Roy MacGregor, chairman of Global Energy Group, commented: “We are delighted to have completed the load out of the final components for the Moray East Offshore Wind Farm. A great accolade for the Port of Nigg and the wider Global Energy Group, having also completed the storage and marshalling of the jacket structures for the project.

"I want to thank the entire team for the seamless execution during what was one of the most challenging times we have seen in our business with the global pandemic and the concerns this brought in delivering a project of this scale.”

Global has secured four major offshore wind projects over the past few years, including the jacket foundations for the Moray East Offshore Wind Farm and the storage and marshalling and pre-assembly activities for the Beatrice Offshore Wind Farm project, all made possible by the continuous investment and development in the Port of Nigg facility and the skills and expertise of the teams on site.

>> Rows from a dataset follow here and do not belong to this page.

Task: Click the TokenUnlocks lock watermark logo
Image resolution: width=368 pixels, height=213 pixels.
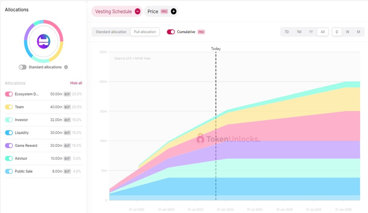Action: 200,139
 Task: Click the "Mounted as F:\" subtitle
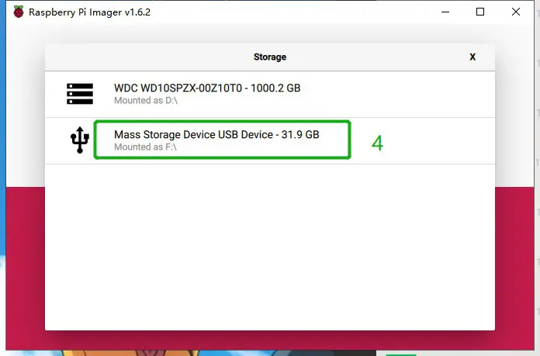(144, 147)
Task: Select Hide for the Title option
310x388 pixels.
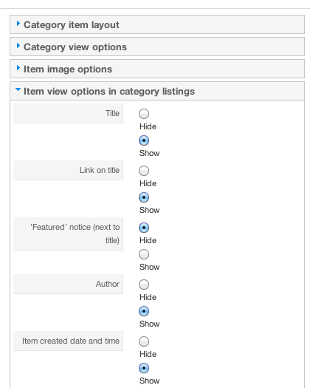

Moray East project director, Enrique Alvarez, said: “The offshore wind industry is a global enterprise, depending on a world-wide supply chain. Global Energy’s facility at the Port of Nigg served as Moray East’s hub of that supply chain, through which every component – jackets, every blade, tower and nacelle was unloaded, marshalled, readied for installation, then loaded onto a jack-up vessel for transport to its final destination on site in the Moray Firth.

“The co-ordination and choreography necessary to deliver a massive project like Moray East is no small undertaking, and I am delighted that we have safely reached this important milestone, despite the unprecedented conditions of the Covid pandemic.

"This success demonstrates that the Scottish supply chain and the sponsors involved in Moray East are ready to put Scotland at the centre of the offshore wind industry. I would like to thank all whose commitment has enabled us to reach this point in advance of schedule.”